Given Turturro’s body of work as a writer and director, it may not surprise you that his favorites lean toward classic and foreign cinema — or that he had a hard time paring down the list to only five.
I guess definitely I would say The Godfather is one of my favorite films. It’s beautifully written and beautifully shot and performed… it’s very entertaining, but it also has a lot of layers to it. It has a lot of fantastic actors in the film and in the script. It’s one of those films that works on many levels, and I think that the movies that stay with you, [they] work on many levels. I have so many movies that I’ve loved, it’s very hard to make it down to five — it would be hard to even make 20 — but I’m going to go for five, so I’m going to put The Godfather on that.
Then I would also put Nights of Cabiria — Le Notti di Cabiria — by Fellini, which I love. It’s a movie about a woman who’s a prostitute, but it’s a fantastic movie with Giulietta Masina and I think it won, like, Best Foreign Film or something in 1957. It’s a film I look at again and again. I’m a big Fellini fan.
And is that one you watched while you were preparing for Fading Gigolo?
Well, there’s so many movies about that world, and so many [actors] have played roles — from Jane Fonda to Barbra Streisand to Barbara Stanwyck to Joan Crawford, Anna Magnani — it goes on and on and on all the way up to Midnight Cowboy. I’m not gonna put Midnight Cowboy as one of my five. But it’s close… That movie really influenced me wanting to be an actor actually because I saw Dustin Hoffman and I was like, ‘Wow, we could be related.’ I couldn’t see it when it came out because it was rated X… but if you see it again, it holds up really, really well. Maybe I’ll put that on my five. I don’t know.

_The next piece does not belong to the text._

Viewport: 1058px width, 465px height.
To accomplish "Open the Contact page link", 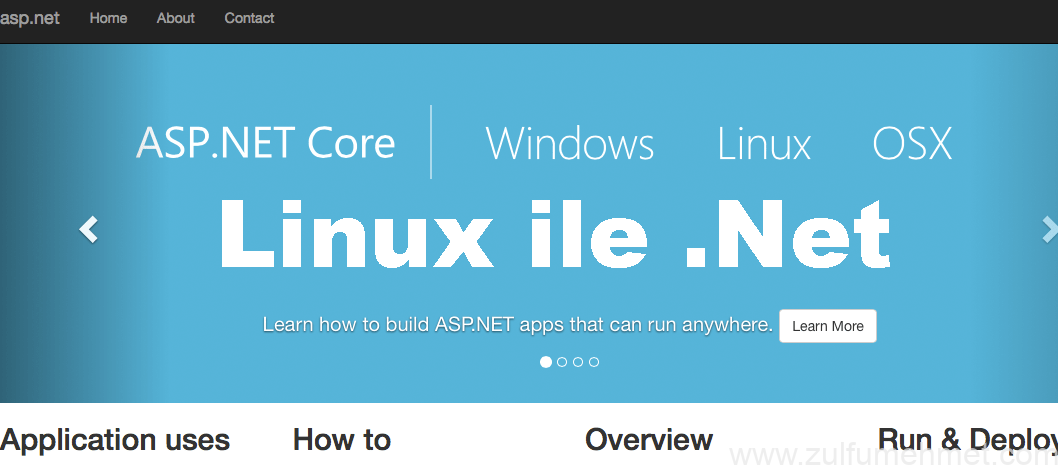I will 249,18.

I would definitely have to put Casablanca on there because I think it’s such a great, entertaining film. It’s so witty and funny and it influenced so many people, including Woody Allen… I remember watching it when I was a kid and thinking like, ‘Wow, this is just perfect,’ so I would put that in there.
And then I would put On the Waterfront in there too… I remember I broke my leg when I was in eighth grade and I actually taped it on my audio cassette. I taped the entire movie, so I know a lot of the movie by heart. So, these are movies that just have had big influences on you at different times of your life.
Number five is a toss-up between The Seven Samurai and Grande Illusion. I still don’t know what to say. I’ll just say… Grande Illusion, which I think is a perfect film. And it doesn’t follow any rules because it’s very episodic. I’m a huge Jean Renoir fan, and I’m a huge Kurosawa fan too, and those guys made movies that — that’s as good as it gets. Jean Renoir’s films have such a tremendous intelligence and humanity, and there’s all this great depth and there’s this great joie de vivre — there’s this great joy in the film. It’s almost like commedia dell’arte, but then it exposes something really deep down. And so those are just great pieces of work, and there are so many other films that I love too, so it’s hard.
In Fading Gigolo, the fifth film written and directed by Turturro, he plays a New York City florist who takes up the world’s oldest profession in order to earn some extra cash for himself and his friend, Murray (Woody Allen). Sofia Vergara, Sharon Stone, Vanessa Paradis, Liev Schreiber and Bob Balaban co-star.